Guest Commentary: Imam: Why MLK’s life and legacy mean so much to me
By Hatim Hamidullah
Over the next couple of weeks, Central Floridians will be feted to an array of events celebrating the life and legacy of the Rev. Martin Luther King Jr. I contend that MLK’s history is vitally important to all of us.
One of my early childhood memories involves sitting in front of our old black-and-white TV at our home in Waco, Texas, watching angry people shouting, breaking windows and lighting fires. The TV newscasters kept talking about “race riots.”
Not long after, I saw on the TV screen a huge funeral procession winding its way down the streets of a city while crowds watched. Adults around me were crying. In hushed tones they talked about President Kennedy having been assassinated — a new but ominous-sounding word for me.
More than four years later, on April 4, 1968, King also was assassinated. I arrived at school the next morning to find my teachers and many students crying. But tears were only part of what I encountered; a pervasive, paralyzing cloud seemed to have settled over everyone.

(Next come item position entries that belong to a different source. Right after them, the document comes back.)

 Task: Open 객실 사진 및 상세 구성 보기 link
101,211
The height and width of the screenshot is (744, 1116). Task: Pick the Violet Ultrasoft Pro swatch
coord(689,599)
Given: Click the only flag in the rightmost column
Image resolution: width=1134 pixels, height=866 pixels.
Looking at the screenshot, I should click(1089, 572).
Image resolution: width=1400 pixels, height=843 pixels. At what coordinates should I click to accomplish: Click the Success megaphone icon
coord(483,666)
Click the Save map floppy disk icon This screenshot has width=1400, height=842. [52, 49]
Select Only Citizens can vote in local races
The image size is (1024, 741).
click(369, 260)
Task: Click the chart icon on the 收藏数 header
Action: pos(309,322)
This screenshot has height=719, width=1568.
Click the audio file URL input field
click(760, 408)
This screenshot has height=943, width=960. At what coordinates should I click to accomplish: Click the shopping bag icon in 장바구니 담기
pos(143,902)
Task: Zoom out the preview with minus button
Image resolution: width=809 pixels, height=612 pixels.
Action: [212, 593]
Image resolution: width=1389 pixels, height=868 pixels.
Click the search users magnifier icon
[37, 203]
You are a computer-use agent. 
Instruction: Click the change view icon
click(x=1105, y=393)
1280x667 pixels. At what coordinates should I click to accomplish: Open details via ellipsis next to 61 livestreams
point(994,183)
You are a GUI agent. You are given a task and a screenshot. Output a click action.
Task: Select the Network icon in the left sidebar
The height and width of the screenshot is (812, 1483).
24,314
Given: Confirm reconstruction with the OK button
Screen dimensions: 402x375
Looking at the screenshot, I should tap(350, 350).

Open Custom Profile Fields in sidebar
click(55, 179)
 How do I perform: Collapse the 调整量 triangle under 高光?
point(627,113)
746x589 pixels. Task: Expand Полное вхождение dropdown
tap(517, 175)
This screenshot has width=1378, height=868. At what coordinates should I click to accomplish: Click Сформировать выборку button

I’d watched King on TV. I’d been captivated by the rhythm and depth of his unique speaking style, the impact of the pictures he painted through his carefully chosen words, the hope and inspiration engendered by the substance of his messages.
I certainly understood why he was deeply loved and respected by so many, especially by — but not limited to — those who shared my skin color. Indeed, as TV channels broadcast images of blacks and whites, Protestants and Catholics, Christians and Jews marching arm in arm with King, standing beside him as he delivered those powerful speeches, facing police batons, dogs and firehoses, I was convinced that I was observing religion at its very best. I think I was captivated.
But young as I was, I knew there had to be more to the story. So, I was determined to learn why King’s head-on confrontations with bigotry were so necessary in the first place.
I was one of seven boys born into our hard-working, two-parent, committed-Christian, “Negro” family — as people of African descent were referred to back then. But even within our family, I tended to keep to myself. I was a loner and a bookworm. Books were my friends. I found comfort in them.
It was in history books that I found the evidence for what I’d observed in person and on TV from my earliest recollections. Through excellent teachers and reading, I learned much more about slavery, America’s subsequent institutionalized racism, King, the civil-rights movement and our nation’s still-unresolved social issues.
The deeper I delved, the more I realized that the tears shed after MLK’s assassination weren’t just about his death. They were also about the many forms of injustice and inequity that he’d so unflinchingly fought to correct.
The more I read during those formative years, the more I came to realize how crucial it is to know the facts of history — especially if we’re hoping to inspire impartiality in our future.
“The arc of the moral universe is long,” King said, “but it bends toward justice.” That statement, like many of his others, struck a responsive chord in me.
But the bending he described doesn’t just happen. It comes about only when people individually and collectively persist in standing up to injustice. It happens because people who understand the facts of history refuse to rest until liberty and justice for all has been achieved. It happens because individuals, faith groups and entire communities young and old refuse to let the memory and dreams of MLK and others like him slip into oblivion.
That’s what the activities of the next couple of weeks are all about.
Hatim Hamidullah is the Imam (clergy) at Masjid Al-Haqq-ISCF in downtown Orlando. He is also the director of Knowledge for Living Inc., and serves on the executive committee of the Interfaith Council of Central Florida.